Ruler of Quwo
- Reign: 731–716 BC
- Predecessor: Huan Shu
- Successor: Duke Wu
- Died: 716 BC
- Issue: Duke Wu

Names
- Ancestral name: Jī (姬) Given name: Shàn (鱔) or Shàn (鱓) or Xiān/Xiǎn (鮮)

Posthumous name
- Count Zhuang (莊伯)
- House: Ji
- Dynasty: Quwo
- Father: Huan Shu

= Zhuang Bo of Quwo =

8th-century BC ruler of the state of Quwo

Count Zhuang of Quwo or Earl Zhuang of Quwo (曲沃莊伯 (Qūwò Zhuāng Bó)), personal name Ji Shan, was a ruler of the Quwo (曲沃) state. He was the son of the founding ruler of Quwo, Huan Shu, and half-brother of Viscount Wu of Han, the first leader of the Han clan. Count Zhuang became ruler of Quwo in 731 BC.

In 724 BC, Count Zhuang killed Marquis Xiao of Jin in the capital of Jin, Yi. In response, Jin troops attacked Count Zhuang, forcing him to retreat to Quwo.  Marquis E of Jin then ascended to the Jin throne.

According to the Records of the Grand Historian, when Count Zhuang heard the news of the death of Marquis E of Jin in 718 BC, he led troops to attack Jin.
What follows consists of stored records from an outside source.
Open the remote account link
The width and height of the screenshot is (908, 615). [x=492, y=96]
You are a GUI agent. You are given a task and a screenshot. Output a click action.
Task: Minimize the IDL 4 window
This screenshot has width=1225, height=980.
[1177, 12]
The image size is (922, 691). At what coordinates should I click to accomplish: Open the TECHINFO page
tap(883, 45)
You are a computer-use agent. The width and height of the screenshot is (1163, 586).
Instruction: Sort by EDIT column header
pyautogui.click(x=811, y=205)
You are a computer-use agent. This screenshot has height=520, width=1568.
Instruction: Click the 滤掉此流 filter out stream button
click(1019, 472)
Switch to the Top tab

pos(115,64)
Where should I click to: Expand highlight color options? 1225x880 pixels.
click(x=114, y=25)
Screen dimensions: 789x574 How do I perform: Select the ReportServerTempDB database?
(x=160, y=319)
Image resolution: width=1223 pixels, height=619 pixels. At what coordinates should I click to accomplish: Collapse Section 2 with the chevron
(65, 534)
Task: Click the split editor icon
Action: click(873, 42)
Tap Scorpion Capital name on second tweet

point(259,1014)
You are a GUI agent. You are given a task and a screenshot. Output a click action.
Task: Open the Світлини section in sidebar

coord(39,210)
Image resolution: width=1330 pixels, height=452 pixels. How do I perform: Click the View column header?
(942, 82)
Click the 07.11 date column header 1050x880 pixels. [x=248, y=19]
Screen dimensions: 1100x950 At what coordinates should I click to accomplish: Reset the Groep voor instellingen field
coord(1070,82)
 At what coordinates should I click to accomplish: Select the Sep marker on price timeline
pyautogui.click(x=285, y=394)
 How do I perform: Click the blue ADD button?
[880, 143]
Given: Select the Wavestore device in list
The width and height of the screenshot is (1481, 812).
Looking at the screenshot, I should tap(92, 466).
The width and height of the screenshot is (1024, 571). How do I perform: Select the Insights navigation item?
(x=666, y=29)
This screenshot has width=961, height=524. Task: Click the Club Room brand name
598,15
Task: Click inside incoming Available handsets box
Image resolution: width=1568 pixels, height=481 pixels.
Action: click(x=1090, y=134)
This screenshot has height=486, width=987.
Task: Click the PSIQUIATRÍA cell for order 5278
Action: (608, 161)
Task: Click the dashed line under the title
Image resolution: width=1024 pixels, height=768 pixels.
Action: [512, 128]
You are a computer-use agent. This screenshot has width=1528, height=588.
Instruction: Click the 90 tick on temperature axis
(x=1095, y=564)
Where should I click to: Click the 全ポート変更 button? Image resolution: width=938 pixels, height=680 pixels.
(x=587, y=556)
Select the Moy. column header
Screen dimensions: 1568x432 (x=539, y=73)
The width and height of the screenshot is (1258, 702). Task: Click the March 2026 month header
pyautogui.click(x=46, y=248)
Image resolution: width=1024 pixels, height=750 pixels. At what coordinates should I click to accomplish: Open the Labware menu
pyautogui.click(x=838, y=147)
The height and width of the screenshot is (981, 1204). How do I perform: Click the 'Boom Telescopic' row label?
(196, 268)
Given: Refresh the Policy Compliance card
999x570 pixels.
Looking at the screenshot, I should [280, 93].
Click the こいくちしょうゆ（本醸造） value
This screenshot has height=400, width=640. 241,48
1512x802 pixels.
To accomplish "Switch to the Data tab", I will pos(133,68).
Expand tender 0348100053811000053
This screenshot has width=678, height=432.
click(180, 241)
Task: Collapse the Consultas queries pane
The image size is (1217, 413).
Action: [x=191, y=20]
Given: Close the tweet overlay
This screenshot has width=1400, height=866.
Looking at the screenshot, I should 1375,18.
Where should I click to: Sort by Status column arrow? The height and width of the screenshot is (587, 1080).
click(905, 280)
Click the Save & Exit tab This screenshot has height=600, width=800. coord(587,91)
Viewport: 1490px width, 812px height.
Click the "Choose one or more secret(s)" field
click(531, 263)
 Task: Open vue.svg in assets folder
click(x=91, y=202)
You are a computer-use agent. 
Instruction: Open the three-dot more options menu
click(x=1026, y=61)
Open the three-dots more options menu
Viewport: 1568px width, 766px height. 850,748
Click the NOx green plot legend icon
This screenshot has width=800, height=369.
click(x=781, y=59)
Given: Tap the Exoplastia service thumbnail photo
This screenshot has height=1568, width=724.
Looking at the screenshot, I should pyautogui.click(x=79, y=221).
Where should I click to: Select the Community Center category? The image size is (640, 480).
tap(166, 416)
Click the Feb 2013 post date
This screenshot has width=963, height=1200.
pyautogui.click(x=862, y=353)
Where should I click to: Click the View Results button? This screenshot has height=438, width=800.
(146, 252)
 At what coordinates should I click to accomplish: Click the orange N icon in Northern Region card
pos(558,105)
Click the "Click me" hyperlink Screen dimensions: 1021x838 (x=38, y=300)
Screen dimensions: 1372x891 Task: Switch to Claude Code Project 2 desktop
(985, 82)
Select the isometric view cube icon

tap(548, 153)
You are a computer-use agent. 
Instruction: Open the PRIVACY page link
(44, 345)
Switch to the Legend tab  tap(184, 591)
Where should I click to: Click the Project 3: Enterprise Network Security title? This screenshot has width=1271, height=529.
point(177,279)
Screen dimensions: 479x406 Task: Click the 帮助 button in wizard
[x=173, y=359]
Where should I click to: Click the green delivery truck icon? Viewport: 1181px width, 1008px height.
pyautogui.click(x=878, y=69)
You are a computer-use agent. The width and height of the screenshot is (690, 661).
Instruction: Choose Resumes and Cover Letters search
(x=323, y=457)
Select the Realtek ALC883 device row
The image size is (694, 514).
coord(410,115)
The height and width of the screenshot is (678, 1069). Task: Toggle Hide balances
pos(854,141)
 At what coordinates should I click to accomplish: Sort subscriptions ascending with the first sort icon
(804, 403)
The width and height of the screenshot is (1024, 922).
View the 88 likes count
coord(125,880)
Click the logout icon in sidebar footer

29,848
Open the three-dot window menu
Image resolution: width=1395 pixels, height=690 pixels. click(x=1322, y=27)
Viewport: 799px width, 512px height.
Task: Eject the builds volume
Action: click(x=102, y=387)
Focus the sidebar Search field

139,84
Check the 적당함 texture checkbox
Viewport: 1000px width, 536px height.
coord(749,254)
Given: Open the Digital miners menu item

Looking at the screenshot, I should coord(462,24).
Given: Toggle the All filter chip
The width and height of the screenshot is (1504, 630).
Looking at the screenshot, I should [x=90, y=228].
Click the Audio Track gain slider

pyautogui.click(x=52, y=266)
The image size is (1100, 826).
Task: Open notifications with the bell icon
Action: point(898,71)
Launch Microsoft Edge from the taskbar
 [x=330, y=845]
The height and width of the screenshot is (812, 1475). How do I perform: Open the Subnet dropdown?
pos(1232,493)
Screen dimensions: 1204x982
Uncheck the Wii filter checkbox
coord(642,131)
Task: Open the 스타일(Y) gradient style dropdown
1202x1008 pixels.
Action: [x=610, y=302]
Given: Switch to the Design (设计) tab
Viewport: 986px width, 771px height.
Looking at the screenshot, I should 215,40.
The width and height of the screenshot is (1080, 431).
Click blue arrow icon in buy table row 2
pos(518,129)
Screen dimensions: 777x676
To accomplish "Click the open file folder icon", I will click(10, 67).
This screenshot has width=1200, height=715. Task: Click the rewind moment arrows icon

King Huan of Zhou ordered the Duke of Guo (虢公) to attack Count Zhuang, resulting in Count Zhuang's retreat to Quwo. The Jin people then supported Marquis E of Jin's son, Marquis Ai of Jin, ascending to the throne of Jin.

The Zuo Zhuan has a different record of the event. It says that Count Zhuang had an alliance with the Zheng and Xing (邢) states and they attacked the Jin capital, Yi. King Huan of Zhou sent troops to assist Count Zhuang. Marquis E of Jin fled to Sui (随). Soon afterwards, Count Zhuang betrayed King Huan of Zhou and attacked him. King Huan of Zhou then sent the Duke of Guo during the autumn of 718 BC to attack Quwo and placed Marquis Ai of Jin on the Jin throne.

In 716 BC, Count Zhuang died and was succeeded by his son, Duke Wu.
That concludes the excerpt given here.